◆ Stated problem:
In the passage on preliminary thermal cracking of heavy oil, how long is the residence time for the preliminary thermal cracking in the intermediate drum?

◆ Reading passage:
"""

This invention is now explained referring to a typical operational mode of the aforementioned unit. First of all, the feed material heavy oil comprising a straight run residual oil of petroleum under ordinary or reduced pressure, residual oil of thermal cracking, coal tar or the like is fed from the piping 5. It is heated to a temperature of 450°-500°C in passing through the heating furnace 1, then introduced into the intermediate drum 2, where it is subjected to preliminary thermal cracking within a residence time of 100-300 seconds. When the outlet temperature of the heating furnace 1 is too low in comparison with the preliminary thermal cracking temperature of the feed material oil used, the content is heated by introducing superheated steam or the like from the piping 6. When the temperature is too high, the content is cooled by introducing a cooling oil which has been heated to a temperature lower than that, from the piping 7. Another controlling of the temperature is conducted not at the outlet of the heating furnace 1 but in the intermediate drum 2, because factors such as volume, heating pattern and the like in the heating furnace 1 which have been set up to the standard feed material oil cannot be changed following the alteration of the feed material oil, thus sometimes giving rise to the case wherein an ideal preliminary thermal cracking condition cannot be achieved only by the heating furnace 1.

Further, the pressure in the intermediate drum 2 is controlled to a pressure of 5-30 kg/cm2 G which is equal to or higher than the pressure in the coking drums 3a, 3b by the control valve 8. As shown in Examples hereafter, it has been found advantageous for the improvement of the quality of coke articles to increase the pressure on the preliminary thermal cracking within a defined range (see Examples shown below). The controlling of the pressure in the intermediate drum 2 has the effect of not only controlling the pressure as the preliminary thermal cracking condition but also of controlling the residence time in the intermediate drum 2. Furthermore, the volume of the intermediate drum 2 is much smaller than the volumes of the coking drums 3a, 3b, and thus it is very advantageous to conduct the pressurizing of the initial thermal cracking in the intermediate drum 2 but not in the coking drums 3a, 3b on the basis of the cost of the pressure vessel.

"""

◆ Excerpted data:
"""

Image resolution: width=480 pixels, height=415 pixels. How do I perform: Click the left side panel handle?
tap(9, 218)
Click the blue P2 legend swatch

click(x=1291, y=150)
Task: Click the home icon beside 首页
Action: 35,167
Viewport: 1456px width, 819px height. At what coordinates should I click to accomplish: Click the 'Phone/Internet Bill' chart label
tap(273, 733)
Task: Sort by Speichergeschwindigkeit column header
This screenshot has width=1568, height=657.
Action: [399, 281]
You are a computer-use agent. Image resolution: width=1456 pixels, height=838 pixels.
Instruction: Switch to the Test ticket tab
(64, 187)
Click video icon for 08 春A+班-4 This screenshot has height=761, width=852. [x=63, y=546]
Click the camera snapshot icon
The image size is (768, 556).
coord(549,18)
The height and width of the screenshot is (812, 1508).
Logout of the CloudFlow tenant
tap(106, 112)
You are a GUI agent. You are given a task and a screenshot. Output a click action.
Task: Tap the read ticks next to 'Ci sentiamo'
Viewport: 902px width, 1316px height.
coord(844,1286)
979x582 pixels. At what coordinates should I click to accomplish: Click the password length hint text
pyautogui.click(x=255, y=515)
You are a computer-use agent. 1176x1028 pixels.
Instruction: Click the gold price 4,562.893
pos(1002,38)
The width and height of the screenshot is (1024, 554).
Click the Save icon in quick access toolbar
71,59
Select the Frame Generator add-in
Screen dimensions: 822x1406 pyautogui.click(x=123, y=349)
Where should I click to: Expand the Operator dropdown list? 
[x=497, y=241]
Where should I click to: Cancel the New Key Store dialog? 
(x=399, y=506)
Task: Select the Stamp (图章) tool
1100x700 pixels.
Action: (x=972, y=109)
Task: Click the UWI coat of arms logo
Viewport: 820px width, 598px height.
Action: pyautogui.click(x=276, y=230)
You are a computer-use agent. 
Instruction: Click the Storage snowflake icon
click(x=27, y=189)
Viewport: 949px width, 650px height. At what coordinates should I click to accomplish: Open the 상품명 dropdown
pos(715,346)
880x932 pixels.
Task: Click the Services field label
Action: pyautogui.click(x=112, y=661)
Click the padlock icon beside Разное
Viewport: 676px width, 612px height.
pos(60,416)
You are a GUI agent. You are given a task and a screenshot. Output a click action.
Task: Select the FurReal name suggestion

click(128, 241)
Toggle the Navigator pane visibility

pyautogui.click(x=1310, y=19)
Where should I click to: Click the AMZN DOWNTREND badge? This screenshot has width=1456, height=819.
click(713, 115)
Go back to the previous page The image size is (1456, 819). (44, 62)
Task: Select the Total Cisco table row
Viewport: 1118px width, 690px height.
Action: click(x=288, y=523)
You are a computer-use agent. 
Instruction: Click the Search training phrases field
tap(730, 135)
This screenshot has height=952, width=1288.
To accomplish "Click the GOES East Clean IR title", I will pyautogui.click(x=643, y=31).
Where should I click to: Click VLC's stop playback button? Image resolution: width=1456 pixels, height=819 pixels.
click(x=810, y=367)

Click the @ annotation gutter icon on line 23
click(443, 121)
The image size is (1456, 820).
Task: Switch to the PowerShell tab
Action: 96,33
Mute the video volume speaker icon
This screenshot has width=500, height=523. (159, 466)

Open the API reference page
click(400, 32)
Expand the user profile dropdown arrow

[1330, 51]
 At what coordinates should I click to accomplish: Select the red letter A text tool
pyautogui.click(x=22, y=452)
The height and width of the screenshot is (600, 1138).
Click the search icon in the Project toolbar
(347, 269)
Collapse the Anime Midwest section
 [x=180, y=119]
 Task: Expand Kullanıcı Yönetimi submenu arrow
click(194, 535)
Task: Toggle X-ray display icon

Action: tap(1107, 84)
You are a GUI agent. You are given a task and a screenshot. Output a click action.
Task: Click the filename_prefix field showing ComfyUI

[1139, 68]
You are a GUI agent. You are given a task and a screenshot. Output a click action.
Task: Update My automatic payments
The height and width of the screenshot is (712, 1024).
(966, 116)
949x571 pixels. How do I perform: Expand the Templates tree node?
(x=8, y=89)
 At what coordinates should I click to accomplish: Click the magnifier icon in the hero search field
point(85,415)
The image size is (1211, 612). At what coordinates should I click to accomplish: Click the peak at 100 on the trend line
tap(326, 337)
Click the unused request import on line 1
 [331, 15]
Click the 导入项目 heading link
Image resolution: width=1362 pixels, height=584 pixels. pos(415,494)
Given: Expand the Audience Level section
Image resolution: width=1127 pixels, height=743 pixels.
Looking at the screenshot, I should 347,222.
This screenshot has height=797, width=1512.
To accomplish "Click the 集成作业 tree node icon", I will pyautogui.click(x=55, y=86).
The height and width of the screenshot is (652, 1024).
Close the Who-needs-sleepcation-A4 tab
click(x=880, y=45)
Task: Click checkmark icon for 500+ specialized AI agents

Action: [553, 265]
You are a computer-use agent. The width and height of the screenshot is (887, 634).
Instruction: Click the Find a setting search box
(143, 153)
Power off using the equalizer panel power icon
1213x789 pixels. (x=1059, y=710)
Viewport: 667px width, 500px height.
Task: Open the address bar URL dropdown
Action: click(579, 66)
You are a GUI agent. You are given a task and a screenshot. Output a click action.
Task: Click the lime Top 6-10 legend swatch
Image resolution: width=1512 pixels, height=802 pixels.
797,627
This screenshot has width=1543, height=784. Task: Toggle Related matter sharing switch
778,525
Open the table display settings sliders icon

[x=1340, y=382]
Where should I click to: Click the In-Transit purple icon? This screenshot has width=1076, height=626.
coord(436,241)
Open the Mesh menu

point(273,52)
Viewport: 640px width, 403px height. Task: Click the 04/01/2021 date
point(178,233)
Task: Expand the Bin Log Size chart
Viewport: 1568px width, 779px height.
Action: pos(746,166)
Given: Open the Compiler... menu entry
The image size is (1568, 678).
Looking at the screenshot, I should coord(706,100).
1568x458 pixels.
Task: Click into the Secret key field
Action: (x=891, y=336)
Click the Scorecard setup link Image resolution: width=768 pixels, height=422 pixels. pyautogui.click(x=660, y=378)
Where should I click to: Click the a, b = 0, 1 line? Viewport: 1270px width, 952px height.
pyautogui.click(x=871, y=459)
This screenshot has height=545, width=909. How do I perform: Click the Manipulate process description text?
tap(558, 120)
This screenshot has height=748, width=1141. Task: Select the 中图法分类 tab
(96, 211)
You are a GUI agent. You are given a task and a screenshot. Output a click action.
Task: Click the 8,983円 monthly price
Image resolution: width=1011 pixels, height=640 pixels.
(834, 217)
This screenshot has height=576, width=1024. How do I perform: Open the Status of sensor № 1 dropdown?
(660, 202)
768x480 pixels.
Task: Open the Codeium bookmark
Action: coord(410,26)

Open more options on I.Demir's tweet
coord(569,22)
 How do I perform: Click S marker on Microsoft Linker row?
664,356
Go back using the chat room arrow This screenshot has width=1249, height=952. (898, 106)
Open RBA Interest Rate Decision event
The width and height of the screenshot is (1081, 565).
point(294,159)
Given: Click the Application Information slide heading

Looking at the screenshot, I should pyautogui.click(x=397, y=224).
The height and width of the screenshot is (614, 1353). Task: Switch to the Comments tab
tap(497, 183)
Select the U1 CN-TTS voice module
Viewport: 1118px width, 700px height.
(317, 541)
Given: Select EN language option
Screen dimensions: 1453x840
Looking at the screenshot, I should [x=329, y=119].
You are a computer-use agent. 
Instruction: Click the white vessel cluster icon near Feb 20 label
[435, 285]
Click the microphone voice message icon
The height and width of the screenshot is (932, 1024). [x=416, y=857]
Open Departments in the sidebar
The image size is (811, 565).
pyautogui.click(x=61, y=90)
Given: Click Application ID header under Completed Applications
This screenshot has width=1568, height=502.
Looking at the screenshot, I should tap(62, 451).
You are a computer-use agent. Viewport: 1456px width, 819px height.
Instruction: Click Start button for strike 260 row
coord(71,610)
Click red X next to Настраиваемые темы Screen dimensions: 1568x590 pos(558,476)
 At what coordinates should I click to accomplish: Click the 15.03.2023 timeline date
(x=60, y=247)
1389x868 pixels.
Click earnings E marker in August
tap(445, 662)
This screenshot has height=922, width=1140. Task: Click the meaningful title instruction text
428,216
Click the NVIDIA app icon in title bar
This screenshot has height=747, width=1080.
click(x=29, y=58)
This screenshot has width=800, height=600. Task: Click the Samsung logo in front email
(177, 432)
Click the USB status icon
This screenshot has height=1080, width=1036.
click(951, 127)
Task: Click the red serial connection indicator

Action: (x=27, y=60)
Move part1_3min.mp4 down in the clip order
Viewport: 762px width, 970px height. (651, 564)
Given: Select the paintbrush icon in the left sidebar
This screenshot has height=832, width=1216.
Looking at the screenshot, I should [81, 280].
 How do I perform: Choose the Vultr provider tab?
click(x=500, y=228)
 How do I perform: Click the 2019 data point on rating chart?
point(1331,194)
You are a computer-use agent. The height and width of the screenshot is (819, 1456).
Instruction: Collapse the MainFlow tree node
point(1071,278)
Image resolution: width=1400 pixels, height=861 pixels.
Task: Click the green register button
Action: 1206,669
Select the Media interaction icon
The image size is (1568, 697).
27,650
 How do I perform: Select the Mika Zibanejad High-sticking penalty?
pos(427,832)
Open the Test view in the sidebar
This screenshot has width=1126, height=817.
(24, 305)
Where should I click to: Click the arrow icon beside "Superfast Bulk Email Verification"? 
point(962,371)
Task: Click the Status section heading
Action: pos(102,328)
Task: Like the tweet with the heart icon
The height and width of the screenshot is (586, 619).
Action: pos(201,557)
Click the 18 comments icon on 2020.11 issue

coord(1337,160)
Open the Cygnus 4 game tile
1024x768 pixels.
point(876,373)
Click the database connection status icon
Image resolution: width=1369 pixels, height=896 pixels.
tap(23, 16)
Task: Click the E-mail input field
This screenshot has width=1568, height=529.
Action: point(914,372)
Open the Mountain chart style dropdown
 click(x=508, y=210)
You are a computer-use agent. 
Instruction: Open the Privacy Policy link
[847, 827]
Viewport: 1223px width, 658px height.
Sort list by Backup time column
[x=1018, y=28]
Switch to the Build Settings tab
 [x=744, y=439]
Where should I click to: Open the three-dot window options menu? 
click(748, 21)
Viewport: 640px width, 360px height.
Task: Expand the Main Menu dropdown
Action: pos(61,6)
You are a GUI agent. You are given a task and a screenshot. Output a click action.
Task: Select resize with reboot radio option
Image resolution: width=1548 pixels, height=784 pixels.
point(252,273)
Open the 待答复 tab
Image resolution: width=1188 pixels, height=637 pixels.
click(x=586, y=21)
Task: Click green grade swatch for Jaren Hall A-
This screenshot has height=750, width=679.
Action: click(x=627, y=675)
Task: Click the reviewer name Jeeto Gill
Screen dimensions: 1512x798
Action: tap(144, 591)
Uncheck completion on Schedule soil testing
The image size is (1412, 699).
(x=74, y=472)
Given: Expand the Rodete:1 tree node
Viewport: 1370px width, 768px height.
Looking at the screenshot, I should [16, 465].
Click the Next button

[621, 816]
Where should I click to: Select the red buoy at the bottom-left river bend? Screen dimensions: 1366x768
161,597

"""

◆ Full output:
100-300 seconds.